Begin at the top of the records and copy each line exactly. The line containing "Given: Click the blue" is the last one to include.

(Pixel coordinate grounding data)
· · · · ·

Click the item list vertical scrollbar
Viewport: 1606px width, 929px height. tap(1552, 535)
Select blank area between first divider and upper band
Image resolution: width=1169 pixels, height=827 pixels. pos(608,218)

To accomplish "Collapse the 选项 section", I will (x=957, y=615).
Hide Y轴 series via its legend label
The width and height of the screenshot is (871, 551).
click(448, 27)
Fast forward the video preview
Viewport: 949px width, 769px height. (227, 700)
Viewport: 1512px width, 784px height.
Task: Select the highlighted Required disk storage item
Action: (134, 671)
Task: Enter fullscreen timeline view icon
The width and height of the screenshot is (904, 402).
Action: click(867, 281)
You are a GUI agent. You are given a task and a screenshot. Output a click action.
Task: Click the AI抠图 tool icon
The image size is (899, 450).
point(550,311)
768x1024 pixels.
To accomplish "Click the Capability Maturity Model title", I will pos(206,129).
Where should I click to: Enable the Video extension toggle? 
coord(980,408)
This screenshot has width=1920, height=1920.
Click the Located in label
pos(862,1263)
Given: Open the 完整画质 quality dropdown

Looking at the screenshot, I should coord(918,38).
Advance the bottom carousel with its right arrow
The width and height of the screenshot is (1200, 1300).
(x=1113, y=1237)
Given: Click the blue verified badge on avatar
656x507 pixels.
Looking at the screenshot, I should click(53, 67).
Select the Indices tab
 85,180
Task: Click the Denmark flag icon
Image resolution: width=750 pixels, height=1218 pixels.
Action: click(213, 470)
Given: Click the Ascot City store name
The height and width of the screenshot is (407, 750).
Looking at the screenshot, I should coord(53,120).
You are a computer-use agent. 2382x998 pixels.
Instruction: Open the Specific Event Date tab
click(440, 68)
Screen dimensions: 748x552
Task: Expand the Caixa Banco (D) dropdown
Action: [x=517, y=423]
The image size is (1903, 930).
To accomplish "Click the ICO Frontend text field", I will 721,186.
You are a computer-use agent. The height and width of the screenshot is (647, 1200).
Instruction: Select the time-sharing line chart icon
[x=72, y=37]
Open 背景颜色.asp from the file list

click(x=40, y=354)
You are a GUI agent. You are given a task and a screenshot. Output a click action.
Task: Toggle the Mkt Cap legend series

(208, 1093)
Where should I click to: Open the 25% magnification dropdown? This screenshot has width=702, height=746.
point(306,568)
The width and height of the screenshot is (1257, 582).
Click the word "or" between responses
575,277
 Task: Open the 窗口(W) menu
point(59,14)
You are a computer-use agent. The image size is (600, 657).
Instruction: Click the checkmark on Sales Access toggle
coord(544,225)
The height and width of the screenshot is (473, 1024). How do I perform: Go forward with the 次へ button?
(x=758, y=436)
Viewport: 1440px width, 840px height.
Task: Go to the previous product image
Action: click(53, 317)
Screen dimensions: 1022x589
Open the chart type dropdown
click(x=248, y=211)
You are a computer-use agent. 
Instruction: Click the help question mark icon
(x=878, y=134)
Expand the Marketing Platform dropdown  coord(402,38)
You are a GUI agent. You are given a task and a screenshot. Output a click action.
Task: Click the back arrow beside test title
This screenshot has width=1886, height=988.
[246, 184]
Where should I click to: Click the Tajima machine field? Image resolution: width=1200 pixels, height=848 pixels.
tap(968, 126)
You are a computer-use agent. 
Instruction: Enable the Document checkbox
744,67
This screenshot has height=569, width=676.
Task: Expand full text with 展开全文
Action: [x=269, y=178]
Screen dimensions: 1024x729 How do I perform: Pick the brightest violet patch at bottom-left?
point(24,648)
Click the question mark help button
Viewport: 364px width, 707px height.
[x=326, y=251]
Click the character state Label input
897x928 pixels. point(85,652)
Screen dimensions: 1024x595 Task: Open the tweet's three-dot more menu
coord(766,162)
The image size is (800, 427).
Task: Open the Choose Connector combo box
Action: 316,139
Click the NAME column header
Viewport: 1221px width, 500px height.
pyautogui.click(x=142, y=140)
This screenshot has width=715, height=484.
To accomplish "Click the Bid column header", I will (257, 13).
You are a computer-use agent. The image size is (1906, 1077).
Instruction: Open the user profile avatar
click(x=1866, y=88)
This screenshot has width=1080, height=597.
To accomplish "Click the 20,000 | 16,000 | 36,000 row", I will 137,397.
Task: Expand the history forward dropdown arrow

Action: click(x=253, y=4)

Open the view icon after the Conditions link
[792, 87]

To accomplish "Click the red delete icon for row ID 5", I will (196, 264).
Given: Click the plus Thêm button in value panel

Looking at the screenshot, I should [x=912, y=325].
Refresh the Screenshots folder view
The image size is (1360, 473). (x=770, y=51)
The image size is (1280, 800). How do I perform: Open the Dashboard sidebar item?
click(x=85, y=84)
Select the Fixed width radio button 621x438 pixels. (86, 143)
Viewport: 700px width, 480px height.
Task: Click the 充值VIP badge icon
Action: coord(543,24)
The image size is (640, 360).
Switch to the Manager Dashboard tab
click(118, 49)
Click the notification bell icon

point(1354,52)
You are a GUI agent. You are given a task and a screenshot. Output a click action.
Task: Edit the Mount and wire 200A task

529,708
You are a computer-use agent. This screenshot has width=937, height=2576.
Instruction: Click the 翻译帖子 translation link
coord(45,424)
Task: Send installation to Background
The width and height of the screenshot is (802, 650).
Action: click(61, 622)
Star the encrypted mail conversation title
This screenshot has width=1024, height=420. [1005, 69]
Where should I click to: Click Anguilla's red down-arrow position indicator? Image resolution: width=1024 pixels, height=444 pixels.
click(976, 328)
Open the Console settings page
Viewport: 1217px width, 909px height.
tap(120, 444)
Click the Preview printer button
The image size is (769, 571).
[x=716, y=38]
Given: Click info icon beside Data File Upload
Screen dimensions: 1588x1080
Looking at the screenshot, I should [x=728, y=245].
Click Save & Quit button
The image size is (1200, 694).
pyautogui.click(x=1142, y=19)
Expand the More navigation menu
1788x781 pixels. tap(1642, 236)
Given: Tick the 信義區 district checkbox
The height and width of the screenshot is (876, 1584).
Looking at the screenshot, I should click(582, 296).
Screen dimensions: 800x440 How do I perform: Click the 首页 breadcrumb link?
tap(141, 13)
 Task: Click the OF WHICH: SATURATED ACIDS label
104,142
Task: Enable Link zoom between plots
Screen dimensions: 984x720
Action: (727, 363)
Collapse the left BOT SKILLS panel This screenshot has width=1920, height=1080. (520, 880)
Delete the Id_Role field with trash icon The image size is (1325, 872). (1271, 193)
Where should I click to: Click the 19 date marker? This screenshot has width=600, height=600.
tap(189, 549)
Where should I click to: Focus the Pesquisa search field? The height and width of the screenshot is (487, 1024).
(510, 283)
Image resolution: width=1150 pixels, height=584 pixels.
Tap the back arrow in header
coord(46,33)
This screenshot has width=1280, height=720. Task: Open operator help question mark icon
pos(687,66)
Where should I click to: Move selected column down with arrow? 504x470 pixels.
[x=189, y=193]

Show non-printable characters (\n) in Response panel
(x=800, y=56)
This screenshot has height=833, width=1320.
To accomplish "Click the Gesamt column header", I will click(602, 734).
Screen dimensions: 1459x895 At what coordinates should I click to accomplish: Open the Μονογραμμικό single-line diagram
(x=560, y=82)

· · · · ·

# Exercise output
Click the item list vertical scrollbar
Viewport: 1606px width, 929px height. tap(1552, 535)
Select blank area between first divider and upper band
Image resolution: width=1169 pixels, height=827 pixels. pos(608,218)

To accomplish "Collapse the 选项 section", I will (x=957, y=615).
Hide Y轴 series via its legend label
The width and height of the screenshot is (871, 551).
click(448, 27)
Fast forward the video preview
Viewport: 949px width, 769px height. (227, 700)
Viewport: 1512px width, 784px height.
Task: Select the highlighted Required disk storage item
Action: (134, 671)
Task: Enter fullscreen timeline view icon
The width and height of the screenshot is (904, 402).
Action: click(867, 281)
You are a GUI agent. You are given a task and a screenshot. Output a click action.
Task: Click the AI抠图 tool icon
The image size is (899, 450).
point(550,311)
768x1024 pixels.
To accomplish "Click the Capability Maturity Model title", I will pos(206,129).
Where should I click to: Enable the Video extension toggle? 
coord(980,408)
This screenshot has width=1920, height=1920.
Click the Located in label
pos(862,1263)
Given: Open the 完整画质 quality dropdown

Looking at the screenshot, I should coord(918,38).
Advance the bottom carousel with its right arrow
The width and height of the screenshot is (1200, 1300).
(x=1113, y=1237)
Given: Click the blue verified badge on avatar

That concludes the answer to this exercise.